Sin embargo, no había llegado aún a la meta de su destino en la tierra.
La voluntad de Dios, manifestada primero por boca de San Braulio, lo saca de su apacible retiro para hacerle Arcediano de la Basílica arzobispal. Y en el año 646, tras largo forcejeo entre el rey Chindasvinto y el Prelado zaragozano —cuya inapreciable correspondencia se conserva—, es puesto al frente de la Iglesia toledana, huérfana por muerte de Eugenio II. «Sucedió un Eugenio a otro Eugenio —escribe San Ildefonso—. Perteneciendo este esclarecido sacerdote a la iglesia real, se aficionó a la vida monástica; arribó con gran fervor a Zaragoza; se consagró a los sepulcros de los Mártires; profesó y siguió gloriosamente los estudios de la sabiduría y el propósito de monje. De allí con violenta mano fue arrebatado y colocado en la Silla episcopal, en la que pasó una vida más llena de los merecimientos del alma que de las fuerzas del cuerpo: era éste delicado, escaso su vigor; empero, grande y alentado el de su espíritu, con que consiguió la perfección en las letras y alcanzó las costumbres de las virtudes». La «inmolación de Eugenio a su Criador en aras del Episcopado» es un mérito personal y un gran triunfo de Chindasvinto. «Con esto —dice el Rey a San Braulio— ganaréis vos mismo en alabanza, contribuyendo a que un sujeto formado en vuestra misma doctrina dé nuevo esplendor a la Santa Iglesia Católica». Ambos contribuyen, y España les agradecerá siempre este extraordinario servicio a la fe y a la cultura patrias. Porque el nuevo Pastor brilla con luz propia e indefectible en todos los estadios de la ciencia y de la virtud, y gobierna con admirable celo y discreción. Lo delicado de su naturaleza no es óbice que reste bríos a su espíritu gigante, vertido totalmente en la apostólica actividad. Reúne, preside e ilumina los Concilios VII, VIII, IX y X de Toledo; trabaja con empeño incansable en extirpar las viciosas costumbres de su época; acomete la reforma del clero y la del canto sagrado; patrocina el esplendor de la liturgia visigótica; dirige a los Reyes; lucha con los arrianos; forma ilustres discípulos, entre los que descuella San Julián; escribe varias obras —ánforas de su alma— en prosa y en verso, como el Tratado de la Trinidad, el inspirado epigrama Reintegración de la paz —«canto alborozado de la vida sobre la muerte»—, y la corrección del Exámeron de Draconio.
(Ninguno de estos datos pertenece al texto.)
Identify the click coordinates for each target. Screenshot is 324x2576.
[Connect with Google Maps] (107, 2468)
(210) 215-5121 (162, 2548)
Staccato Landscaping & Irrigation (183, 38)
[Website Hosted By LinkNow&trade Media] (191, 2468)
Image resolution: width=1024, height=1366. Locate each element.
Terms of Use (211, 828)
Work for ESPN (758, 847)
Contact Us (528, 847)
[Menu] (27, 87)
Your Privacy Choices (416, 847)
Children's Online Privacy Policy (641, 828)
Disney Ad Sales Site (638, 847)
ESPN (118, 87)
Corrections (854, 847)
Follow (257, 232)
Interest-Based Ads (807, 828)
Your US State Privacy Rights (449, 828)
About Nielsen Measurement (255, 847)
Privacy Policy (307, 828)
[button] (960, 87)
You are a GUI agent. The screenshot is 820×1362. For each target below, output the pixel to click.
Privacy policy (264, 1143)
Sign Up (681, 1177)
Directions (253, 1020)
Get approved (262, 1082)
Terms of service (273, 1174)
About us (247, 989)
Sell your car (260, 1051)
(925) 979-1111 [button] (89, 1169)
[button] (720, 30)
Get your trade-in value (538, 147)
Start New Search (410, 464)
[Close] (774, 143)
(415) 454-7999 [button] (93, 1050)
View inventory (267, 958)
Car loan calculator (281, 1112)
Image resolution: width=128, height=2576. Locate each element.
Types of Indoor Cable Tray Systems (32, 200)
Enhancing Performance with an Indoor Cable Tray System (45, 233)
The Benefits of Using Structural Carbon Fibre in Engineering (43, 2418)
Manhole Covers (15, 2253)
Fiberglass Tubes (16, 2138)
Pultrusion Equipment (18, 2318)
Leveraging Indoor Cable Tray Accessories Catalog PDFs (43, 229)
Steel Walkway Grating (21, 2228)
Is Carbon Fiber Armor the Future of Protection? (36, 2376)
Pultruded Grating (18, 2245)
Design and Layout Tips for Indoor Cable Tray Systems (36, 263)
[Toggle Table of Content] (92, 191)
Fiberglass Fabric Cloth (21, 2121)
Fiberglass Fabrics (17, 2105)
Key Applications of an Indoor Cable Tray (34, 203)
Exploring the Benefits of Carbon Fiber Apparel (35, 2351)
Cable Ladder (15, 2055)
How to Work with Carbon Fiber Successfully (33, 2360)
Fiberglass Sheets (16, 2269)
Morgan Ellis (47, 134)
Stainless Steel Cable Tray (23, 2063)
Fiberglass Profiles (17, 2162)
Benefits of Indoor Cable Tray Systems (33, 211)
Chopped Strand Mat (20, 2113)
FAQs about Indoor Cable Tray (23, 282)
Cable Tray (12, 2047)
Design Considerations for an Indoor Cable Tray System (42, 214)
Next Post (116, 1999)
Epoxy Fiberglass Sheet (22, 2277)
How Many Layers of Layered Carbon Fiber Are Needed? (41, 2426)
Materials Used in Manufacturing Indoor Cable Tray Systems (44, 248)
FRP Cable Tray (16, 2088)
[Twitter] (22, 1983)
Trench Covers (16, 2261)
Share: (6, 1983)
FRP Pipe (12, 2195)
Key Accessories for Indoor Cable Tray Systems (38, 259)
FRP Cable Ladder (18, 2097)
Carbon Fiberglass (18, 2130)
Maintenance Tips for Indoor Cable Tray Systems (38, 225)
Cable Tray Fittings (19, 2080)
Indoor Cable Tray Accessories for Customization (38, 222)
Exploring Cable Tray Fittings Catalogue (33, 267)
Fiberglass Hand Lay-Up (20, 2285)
Once años rige Eugenio la Sede carpetana, muriendo en los Idus de noviembre del 657. Sobre su sepulcro mandará poner San Ildefonso este epitafio:
«Aquí yace el venerable cuerpo del insigne prelado Eugenio, el cual ilustra el templo de Santa Leocadia. Fue monje, y cuando más huía de la sombra de los mortales, fue electo Pontífice de la ciudad de Toledo. Su vida fue bienaventuradas sus costumbres purísimas sin alguna mancha. Émulo de Isidoro e imitador de Leandro».